D:\temp>download https://lyminhnhat.com/ -h
SystemDefault
SSL-Zertifikat is valide
SSL-Zertifikat is valide
Error (1): Die zugrunde liegende Verbindung wurde geschlossen: Die Verbindung wurde unerwartet getrennt..
ConnectionClosed
3

33597,23 milliseconds
33,60 seconds

(1) is ok, (2) is closed unexpectly after 2 seconds, (3) is ok, (4) is closed unexpectly after 33 seconds.

May be a bot detection, may be an instable server.

Really appreciate your time. I’ll check with my hosting provider.

If possible, can you tell me what is that header? It doesn’t seem to be in the header.php at all.

Also, is there any difference between using curl, ping and download?

Thanks again.

These are the normal http headers.

Perhaps you have other places, config files, .htaccess, application.

Curl and my own download.exe are http tools, they send a http command and show the content. Ping is only a network connection tool.

PS: Checked with the Twitter Card validator:

https://cards-dev.twitter.com/validator

There is the error:

ERROR: Failed to fetch page due to: ChannelClosed

Looks like you have a bot detection that blocks some user agents or ip addresses.

I think it is user agents, because I could access the site with a browser but not with curl from my own machine.

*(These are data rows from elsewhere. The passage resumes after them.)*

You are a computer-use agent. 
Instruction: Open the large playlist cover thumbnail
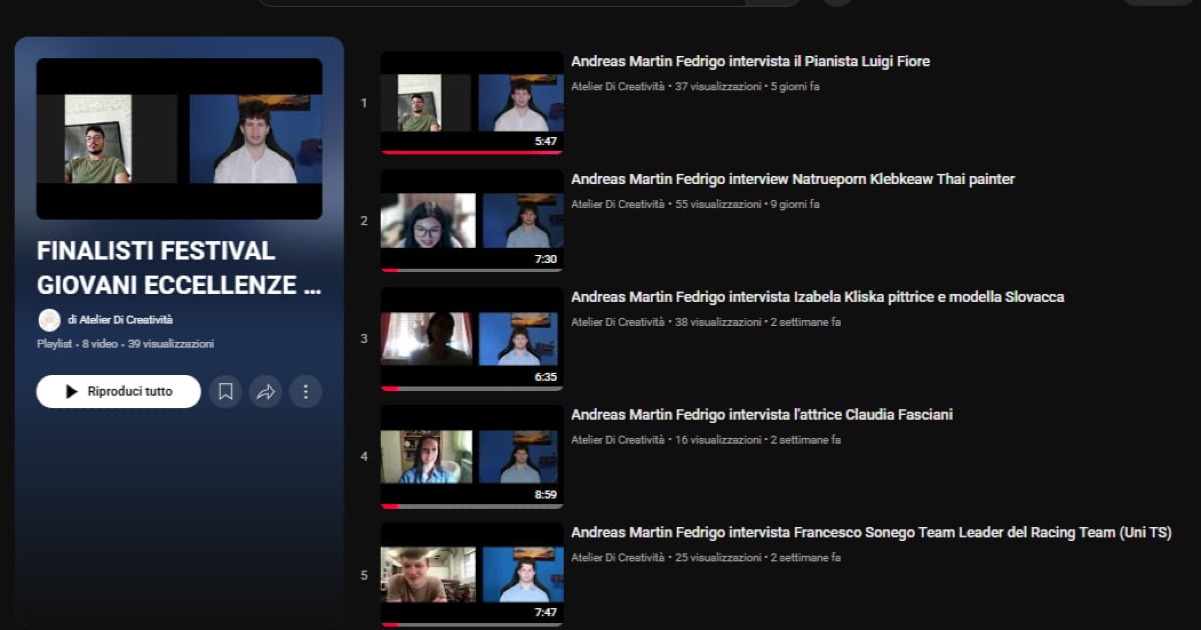point(179,138)
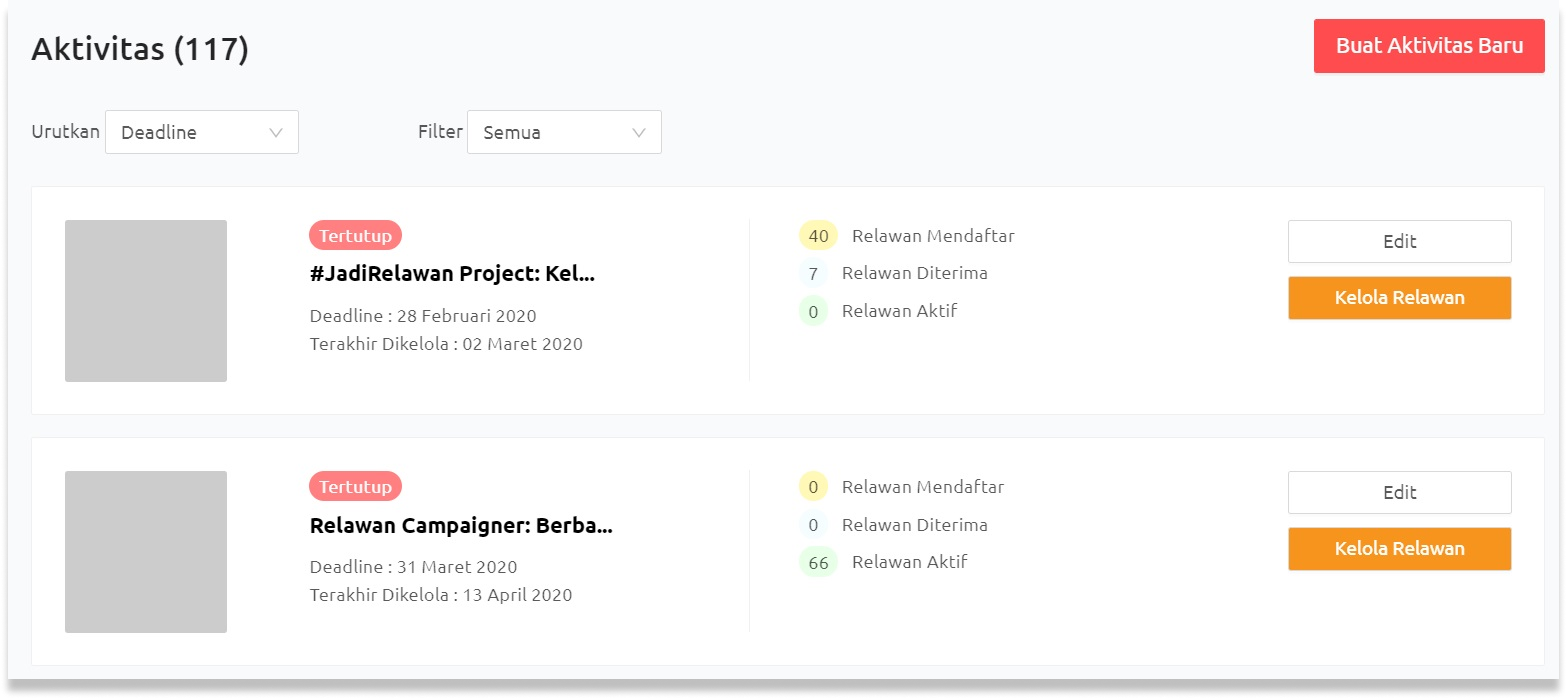Expand the Filter dropdown showing Semua
The height and width of the screenshot is (699, 1567).
(x=564, y=132)
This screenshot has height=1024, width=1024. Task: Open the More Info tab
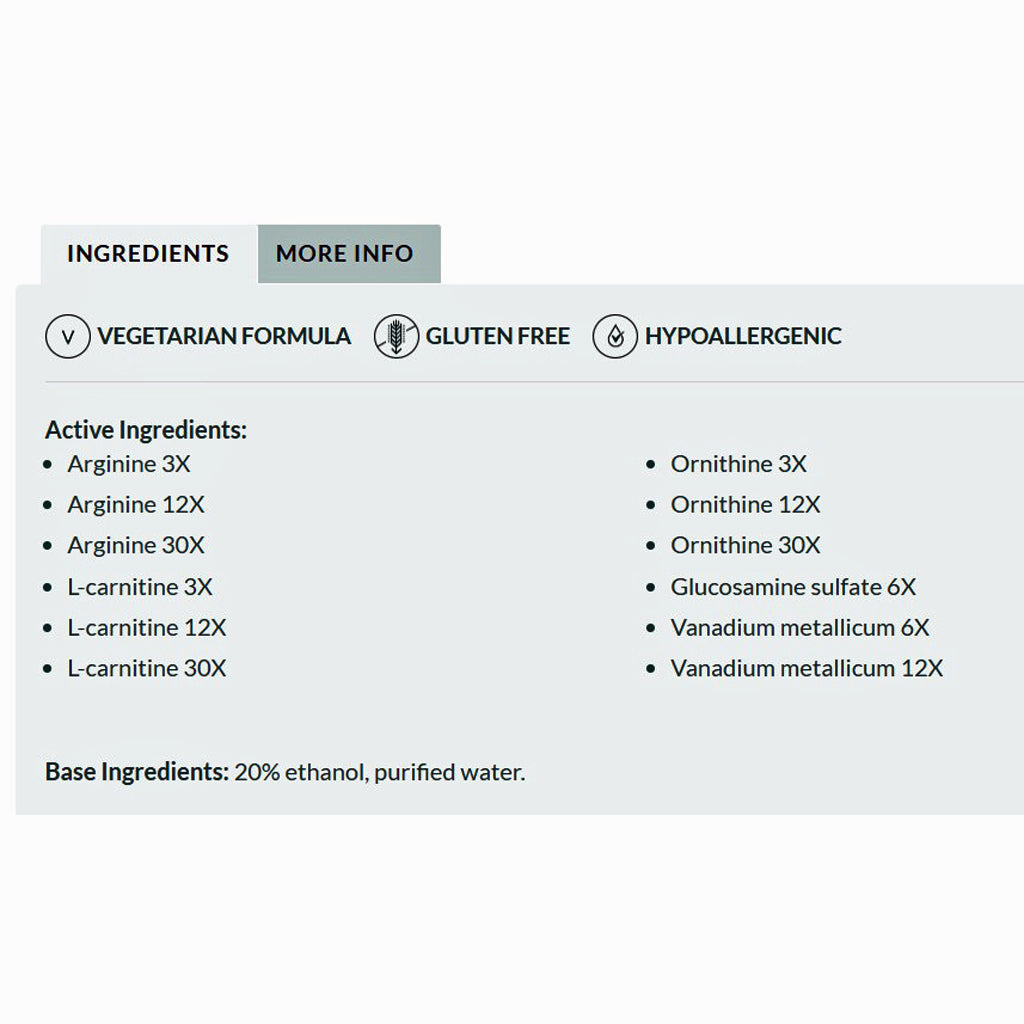click(x=345, y=254)

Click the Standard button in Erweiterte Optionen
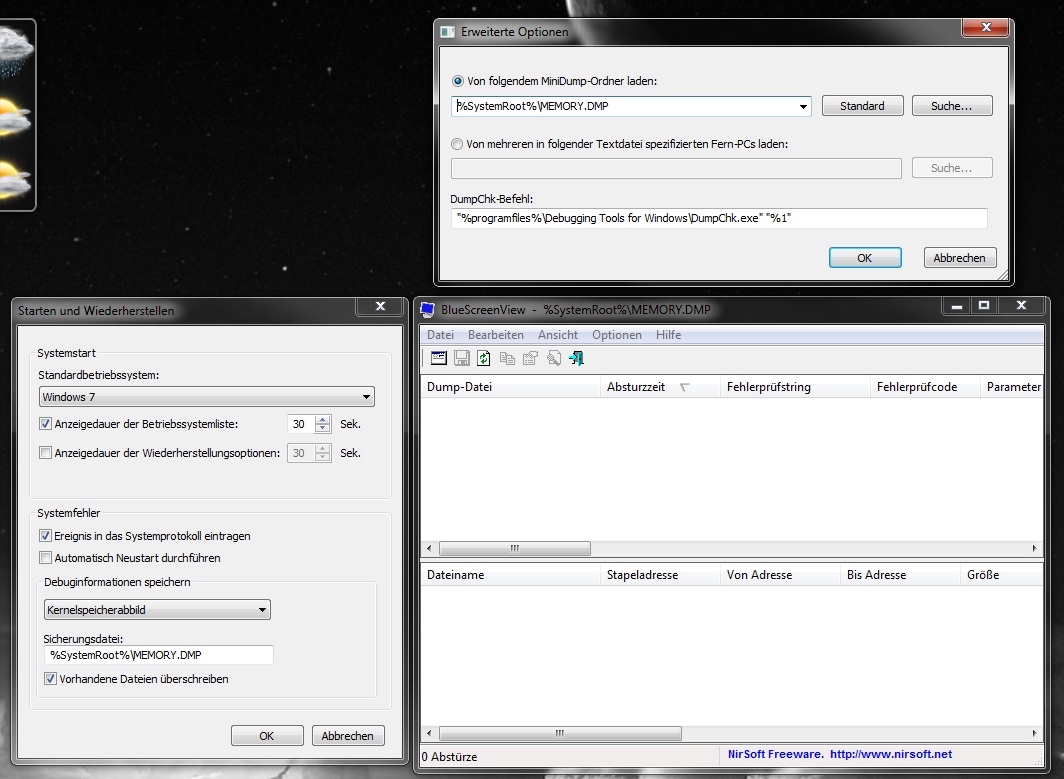862,106
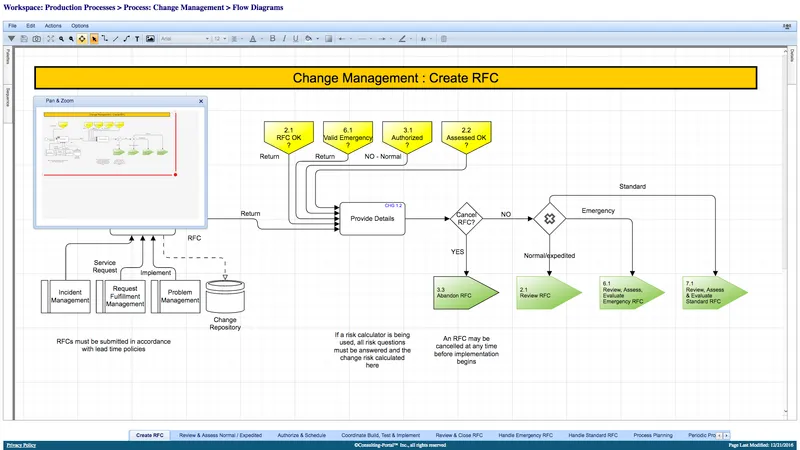800x450 pixels.
Task: Click Process: Change Management breadcrumb link
Action: pos(174,7)

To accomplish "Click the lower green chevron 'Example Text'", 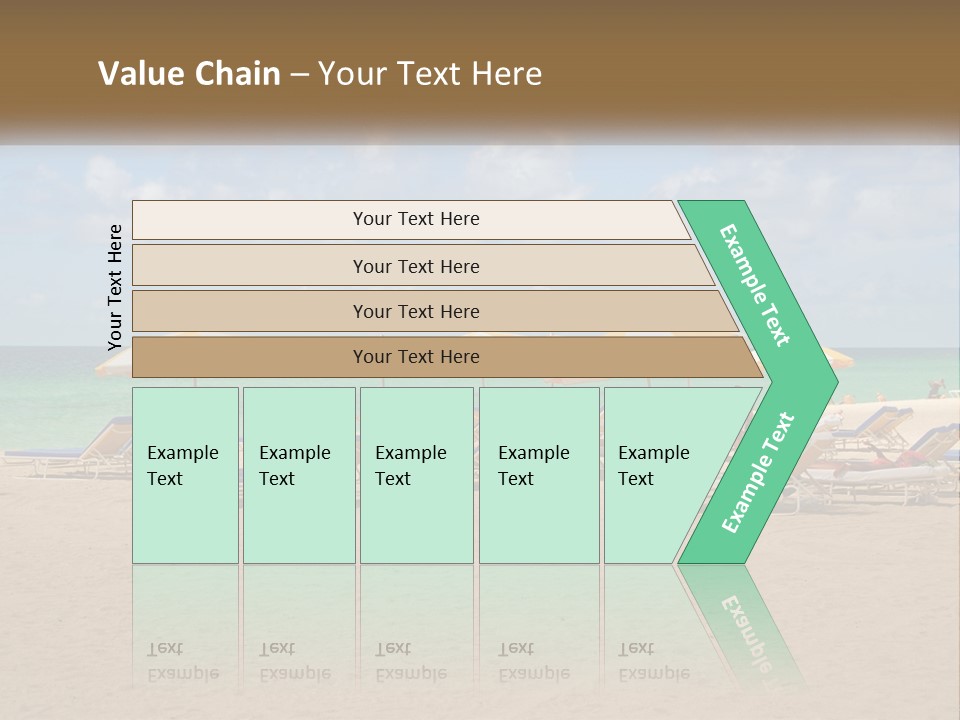I will click(758, 471).
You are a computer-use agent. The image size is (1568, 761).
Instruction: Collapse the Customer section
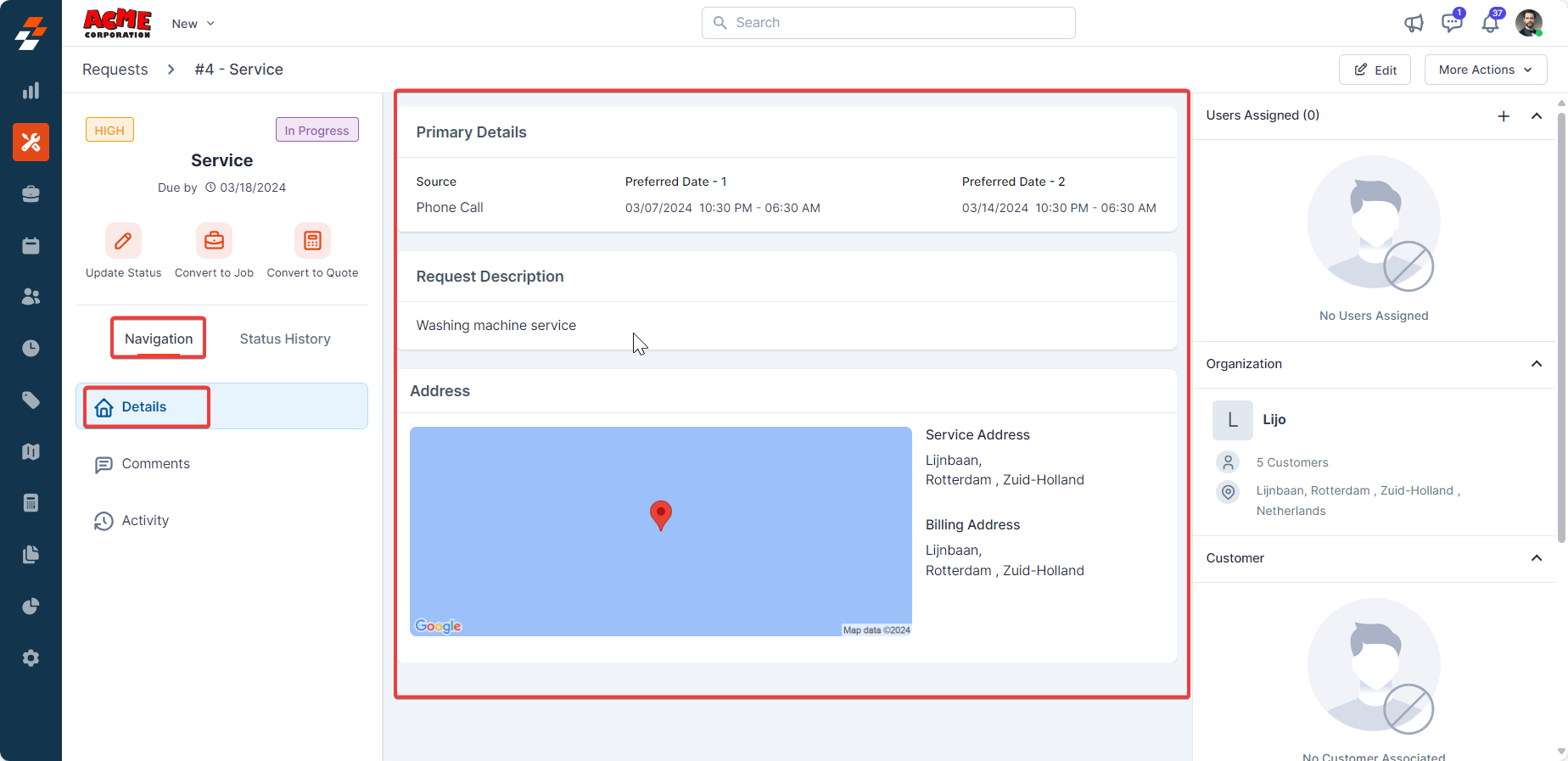tap(1537, 558)
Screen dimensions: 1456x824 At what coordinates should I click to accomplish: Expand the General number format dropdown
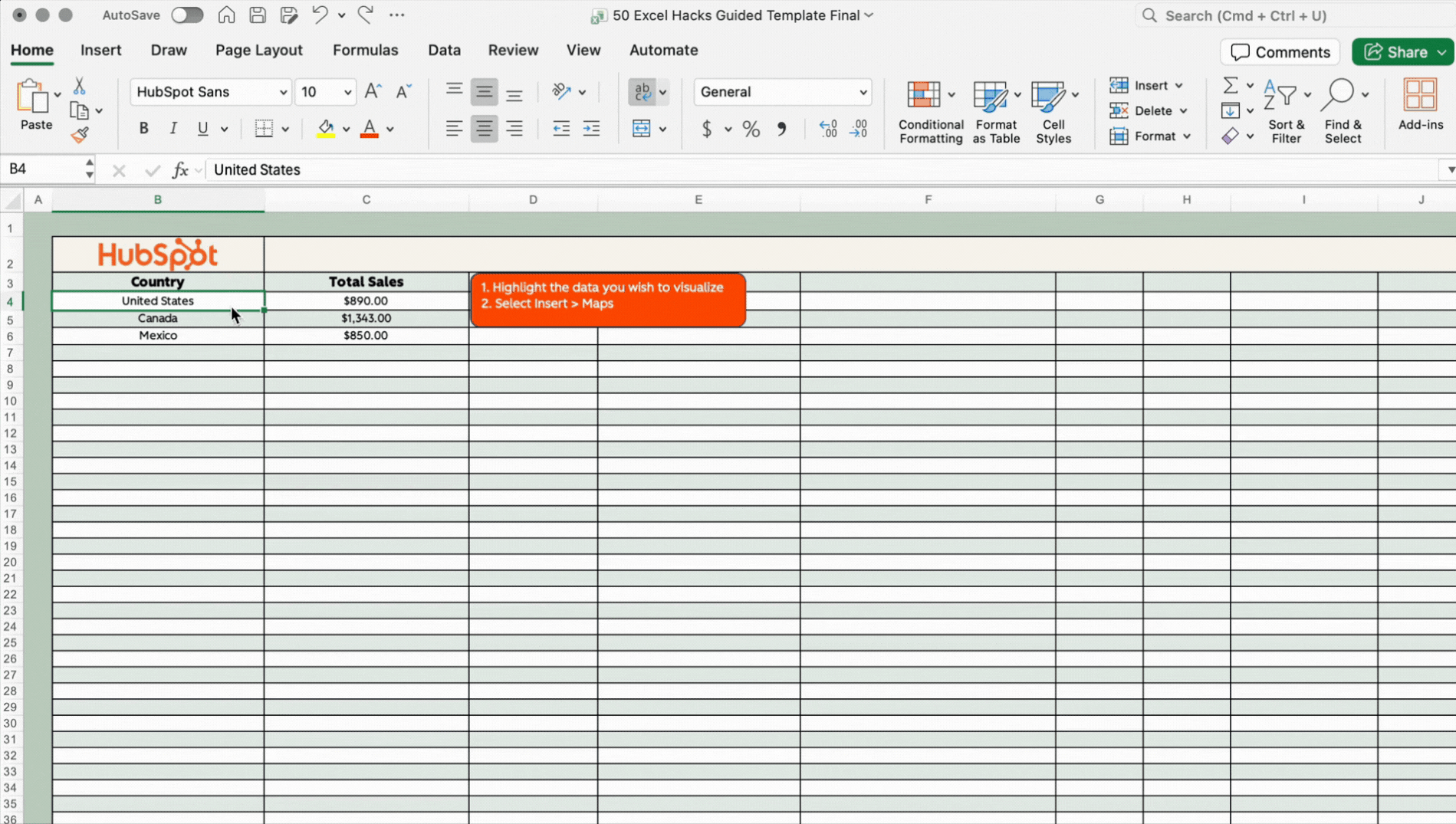[863, 93]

Just an update: it seems to work again. I have submitted this bug to them here: Crawler is unable to fetch images, but adding a brand new, unique query string can make it work for one first time - Facebook for Developers

I also post all of my research in this thread: https://stackoverflow.com/a/57606813/3416774

Thank you everyone for supporting me.

This topic was automatically closed 30 days after the last reply. New replies are no longer allowed.